Israeli ministers maintained complete silence over Trump’s executive order. While a number of cabinet members offered reasons as to why they preferred not to respond, why they felt it would be inappropriate to do so, every single one of the 22 ministers either declined or did not acknowledge repeated requests from The Times of Israel to comment on the issue. President Reuven Rivlin, known for his inclusive message toward the Arab-Palestinian community in Israel repeated having said that “we are not at war with Islam,” also declined to comment. “Opposition” leader Labor MK Isaac Herzog, who heads the Zionist Union, along with Yesh Atid party chair MK Yair Lapid, joined cabinet ministers in declining to comment on the ban. A spokesperson for Lapid said he did “not get involved in internal US issues.”
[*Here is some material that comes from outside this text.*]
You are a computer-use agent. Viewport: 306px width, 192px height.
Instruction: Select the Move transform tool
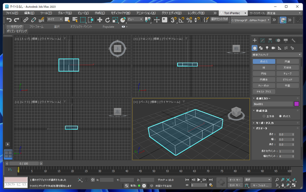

Israel’s ambassador to Mexico, Jonathan Peled, was summoned for a dressing down by Mexican officials on Monday in the wake of Prime Minister Benjamin Netanyahu’s support for President Trump’s executive order to begin massive construction of a border wall between Mexico and the US. Earlier Saturday, Netanyahu praised Trump for his plan to build a security barrier. Referring to the recently built fence along Israel’s border with Egypt, the prime minister said the measure had been a “great success” in keeping out asylum seekers and refugees, who mainly came from African nations. “President Trump is right. I built a wall along Israel’s southern border. It stopped all illegal immigration. Great success. Great idea,” Netanyahu wrote in English on Twitter, Trump’s preferred method of communication.
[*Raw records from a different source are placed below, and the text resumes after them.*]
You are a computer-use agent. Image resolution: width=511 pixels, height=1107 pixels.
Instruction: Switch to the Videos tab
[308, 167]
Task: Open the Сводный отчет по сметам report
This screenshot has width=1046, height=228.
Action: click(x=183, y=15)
Mexican officials phoned the prime minister’s office and angrily demanded a clarification, the Haaretz daily reported on Saturday night. Mexico’s Foreign Ministry said in a communique that it had expressed to Israel’s ambassador its “profound surprise, rejection and disappointment at the prime minister’s message on Twitter. Mexico is Israel’s friend and should be treated as such.”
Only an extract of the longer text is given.